A. The typical acid copper baths (copper sulphate or copper fluoborate) cannot be applied directly to steel because they won't adhere, for reasons more complicated that you probably are interested in hearing in the first round. There are proprietary copper pyrophosphate baths available from several suppliers; these are a bit more finicky than cyanide baths, and I can't guarantee they will discolor with heat in the same way, but they are worth investigating.

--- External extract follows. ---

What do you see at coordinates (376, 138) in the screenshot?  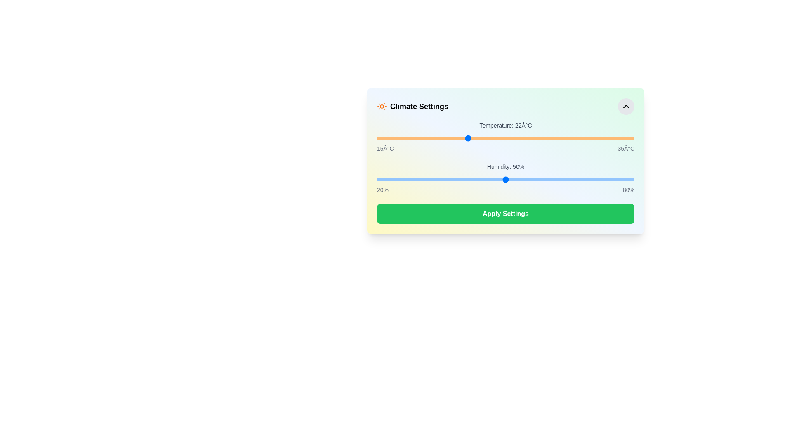 I see `the temperature` at bounding box center [376, 138].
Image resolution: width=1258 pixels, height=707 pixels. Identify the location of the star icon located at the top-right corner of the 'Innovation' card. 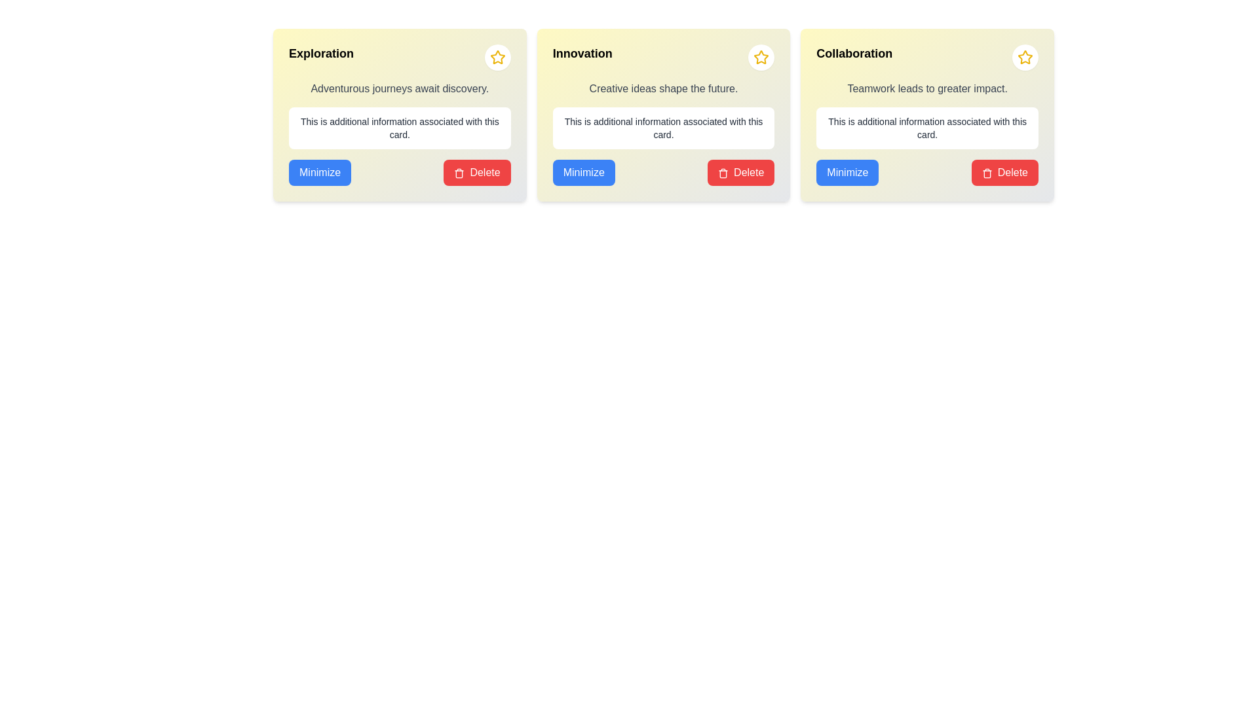
(497, 57).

Another alternative is to nickel plate first, then acid copper plate. Again, whether this will discolor the same way as their cyanide copper would need to be determined.

Ted Mooney, finishing.com
Teds signature
Ted Mooney, P.E. RET
finishing.com
Pine Beach, New Jersey


  gj nikolas banner

(2004)

A. There are lacquers from companies like Agate that have some fantastic metal-like colors without the evils of plating. Check with them for the level of UV stabilization that the have/need. You might also acquire the book on patinas in the book section at this site. Not that bad priced and lots of pictures. Sort of a minimum library for an artist.

James Watts
- Navarre, Florida


January 11, 2013

Q. I am trying to electroplate mild steel with copper for an art project. I managed to get a little of the copper to plate but it seems that the dark "coating" on the steel prevents the copper from bonding easily and it just wipes off.

Is there a way to purchase sheets of steel, up to 16 x 20 inches, that does not have this "coating"? Is there a way, other than grinding, to get it off?

Lawrence Diggs
- Roslyn, South Dakota, USA


January 27, 2013

A. I think that when you say dark coating, you are referring to the mill scale on the steel. You can avoid this by buying cold rolled steel rather than hot rolled steel. Alternatively, you can remove the scale by sand blasting, grinding or with a solution of sodium bisulphide and water. You will find this acid salt sold as a pool additive (lowers pH).